Cessione del quinto per cattivi pagatori e protestati

Alla presentazione della richiesta di un prestito da parte di un qualunque soggetto, le finanziarie e le banche pretendono delle garanzie e dei requisiti a cui sottostare per poterlo ricevere. Se il cliente risulta essere inserito nella lista dei cattivi pagatori, ottenere il prestito sarà per lui più complicato ma non impossibile.

Una soluzione che gli si può presentare è quella della cessione del quinto dello stipendio o della pensione.

Scopriamo insieme in cosa consiste la cessione del quinto ai cattivi pagatori o ai protestati.

Cos’è la cessione del quinto

Prima di entrare nelle specifiche della situazione cui accennato, delineiamo i tratti generali che caratterizzano la tipologia di prestito in esame.

La cessione del quinto prevede l’elargizione di una somma di denaro che verrà rimborsato attraverso la trattenuta mensile di una parte dello stipendio o della pensione. L’importo che potrà essere prelevato sulla busta paga non dovrà mai superare il quinto della stessa.

Leggi anche questo articolo sulle differenze tra i prestiti e la cessione del quinto dello stipendio o della pensione.

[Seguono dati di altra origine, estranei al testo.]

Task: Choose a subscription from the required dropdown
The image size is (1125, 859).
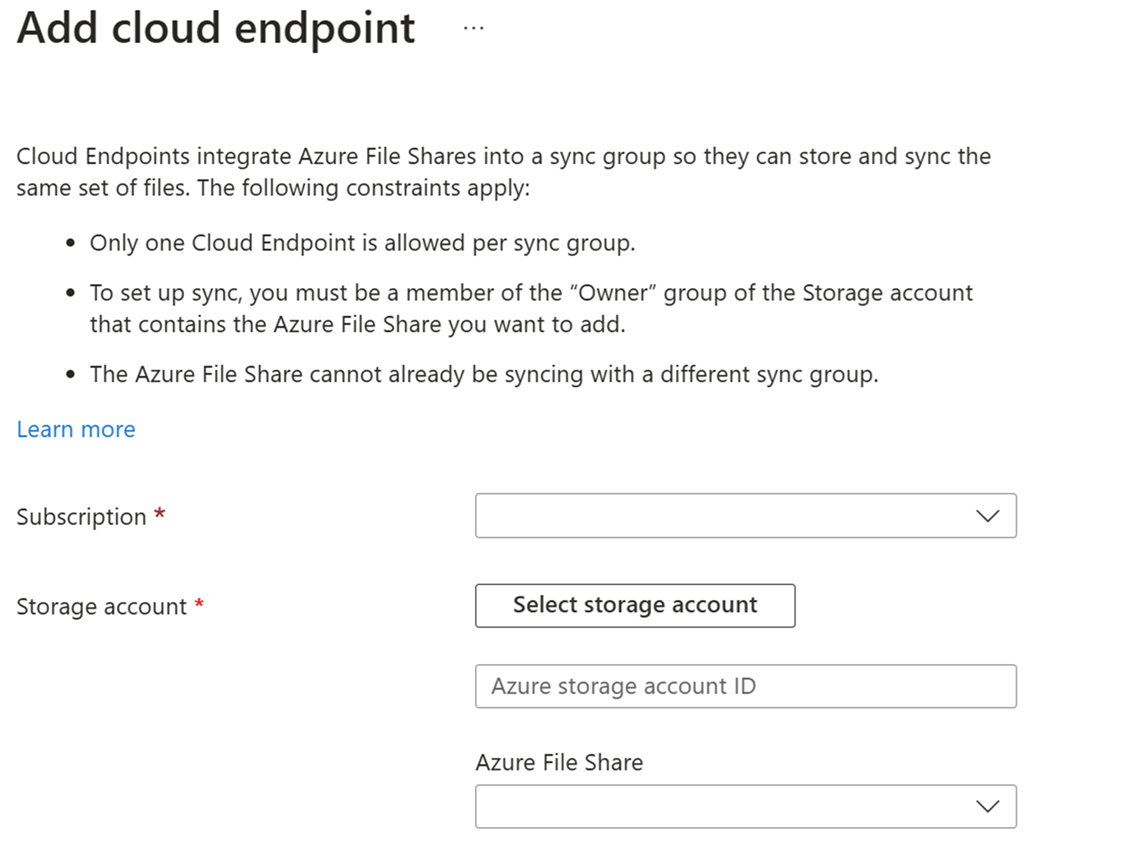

La cessione del quinto presenta alcune caratteristiche peculiari, che elencheremo qui sotto:

  • Tassi d’interesse ridotti: questo è possibile per la maggiore sicurezza offerta al creditore di veder rientrare il proprio debito.
  • Assicurazione: tale tipologia di prestito prevede la sottoscrizione di una polizza assicurativa stringente (anche, e soprattutto, per i cattivi pagatori).
  • Importo massimo erogabile ridotto: non si potrà richiedere più del 20% del reddito mensile netto ricevuto.
  • Coinvolgimento del datore di lavoro e/o dell’ente provvidenziale: essi sono coinvolti poiché sono coloro che gestiscono le trattenute sullo stipendio o sulla pensione.

 Come far richiesta per il prestito

La procedura per fare domanda della cessione del quinto è veramente molto intuitiva e veloce.

Basterà essere in possesso di:

  • Documento d’identità in corso di validità;
  • Busta paga o cedolino della pensione;
  • Ultima dichiarazione dei redditi effettuata.

Dopo la compilazione di alcuni moduli indicati dalla banca o dalla finanziaria cui ci si rivolge, la pratica sarà avviata e verrà contattato, da parte dell’istituto finanziario, il datore di lavoro o l’ente previdenziale per calcolare quale sarà l’importo massimo concedibile e l’ammontare delle rate mensili.

Dopo aver comunicato tutte queste informazioni al cliente ed aver sottoscritto con lui un contratto, il datore di lavoro o l’ente provvederà ad effettuare le trattenute dal salario.

In cosa consiste il ‘protesto’

Al momento di rimborsare il prestito richiesto, le finanziarie e le banche pretendono l’assoluto rigore nel rispettare le scadenze mensili di pagamento delle rate.

Se, per svariati motivi, non si adempie al pagamento anche di una sola mensilità, il debitore andrà incontro al ‘protesto’.

Il protesto è un atto giuridico pubblico con cui si notifica il mancato versamento del denaro dovuto, sia esso una cambiale o un assegno.

 

Colui che non riesce, perciò, a saldare il suo debito verrà inserito nella lista dei cattivi pagatori e per lui diventerà impossibile ottenere qualsiasi tipo di finanziamento al di fuori della cessione del quinto.

Le conseguenze a cui si va incontro dopo essere stati etichettati quali cattivi pagatori sono varie:

  • Iscrizione nelle banche dati dei creditori (ovvero, la lista dei cattivi pagatori);
  • Divieto di immettere assegni per sei mesi, poiché iscritti nell’archivio informatico dei creditori;
  • Addebitamento di tassi di mora, pignoramento dei beni, ipoteca ed altri atti civili;
  • Multe (evitabili se si riesce a saldare l’intero debito entro 60 giorni dalla notifica di pagamento).

Consigli per evitare il ‘protesto’

Anche se la soluzione per ottenere liquidità esiste anche per chi risulta essere un cattivo pagatore, sarebbe sempre meglio evitare di correre questo rischio.

Non esistendo una tipologia di prestiti consigliata, ogni persona dovrà scegliere accuratamente la soluzione che meglio si adatta alle proprie esigenze ed alla propria situazione economica. Sottoscrivere, infatti, un prestito errato o non adeguato alle proprie possibilità è una mossa azzardata che potrebbe portare a serie conseguenze.

Altra soluzione è quella di nominare un garante, il quale subentrerebbe nel pagamento in caso di inadempimento delle proprie mansioni. Anche quest’ultima scelta, però, sarà da affrontare solo dopo aver ampiamente valutato i pro ed i contro per evitare inconvenienti al fideiussore nominato.